● **Your objective**:
From the invoice extraction text below, return the passage from "Reducto Series A" to "diverse real-world documents.", copied word for word.

-- BEGIN Selection --

Reducto Series A & Agentic OCR | Document API | Build vs Buy
Why invoice extraction is hard in production
Invoices vary by vendor, region, and time. Real data include multi-page nested tables, handwritten notes, stamps, mixed languages, rotated scans, currency symbols, and edge cases like credit memos and partial receipts. Traditional OCR flattens structure and loses context, leading to brittle downstream logic. Reducto's hybrid layout understanding and table parsing were designed to survive this variance and have been externally validated on complex tables through the RD-TableBench benchmark -- an open evaluation suite of 1,000 manually annotated table images drawn from diverse real-world documents.
How layout-aware parsing improves RAG/search | RD-TableBench
What Reducto provides for AP teams
-
Layout-aware parsing with Agentic OCR. Multi-pass, self-correcting OCR delivers higher fidelity on difficult scans and dense tables. Series A & Agentic OCR
-
Schema-controlled extraction. Extract invoice headers and line items with bounding boxes that tie every value back to its source location on the page for explainability and audit. Document API
-
Intelligent chunking and multi-document splitting. Handle attachments or batched vendor packets without manual separation. Ingestion at enterprise scale
-
Enterprise deployment and compliance. VPC and on-prem deployments, SOC 2 Type II certification, HIPAA compliance with Business Associate Agreements (BAA), zero data retention (ZDR), and regional data-residency endpoints.
-
Form completion. Populate vendor onboarding or remittance templates via Reducto's Edit capability. Contact sales
Canonical invoice data model (header + line items)
The following unified data model serves as a reference for normalizing invoice data across diverse vendor layouts. Field descriptions use natural language and constrain enumerations only where standardization is universal (currency, language); business classifications like GL codes, cost centers, and project codes are left for downstream enrichment.

-- END Selection --
-- BEGIN Raw data --

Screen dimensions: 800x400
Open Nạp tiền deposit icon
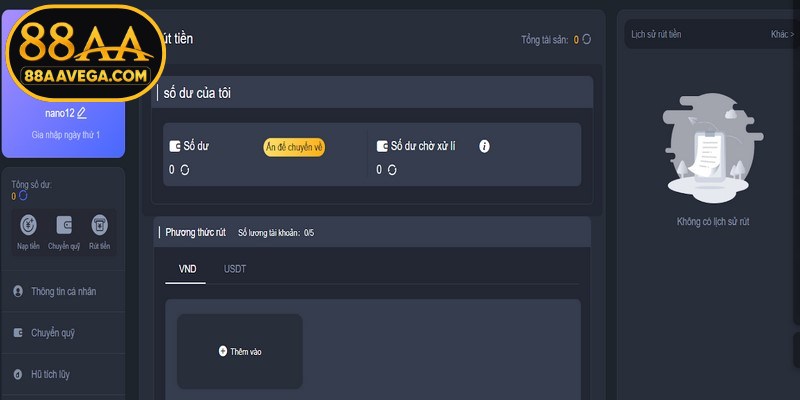tap(29, 225)
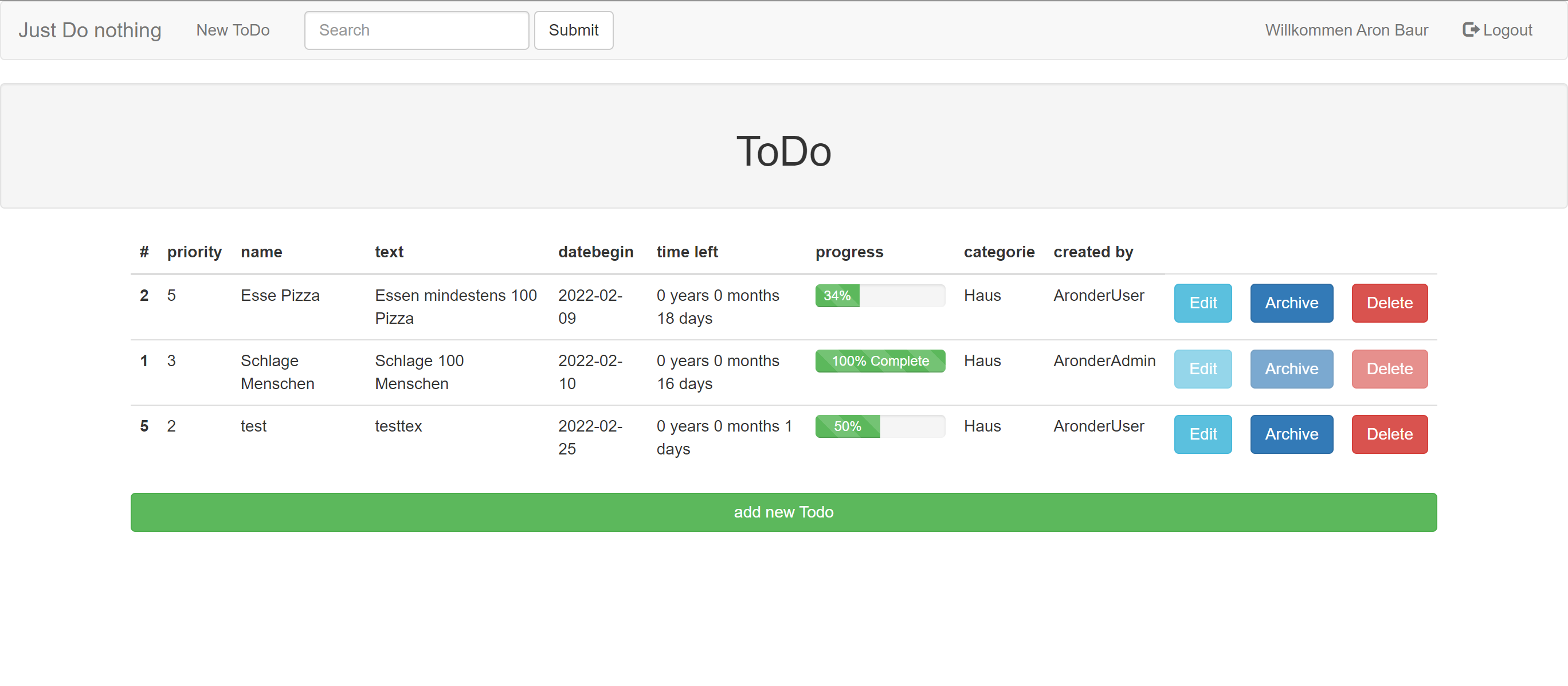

-- END Raw data --

● **Response to the task**:
Reducto Series A & Agentic OCR | Document API | Build vs Buy
Why invoice extraction is hard in production
Invoices vary by vendor, region, and time. Real data include multi-page nested tables, handwritten notes, stamps, mixed languages, rotated scans, currency symbols, and edge cases like credit memos and partial receipts. Traditional OCR flattens structure and loses context, leading to brittle downstream logic. Reducto's hybrid layout understanding and table parsing were designed to survive this variance and have been externally validated on complex tables through the RD-TableBench benchmark -- an open evaluation suite of 1,000 manually annotated table images drawn from diverse real-world documents.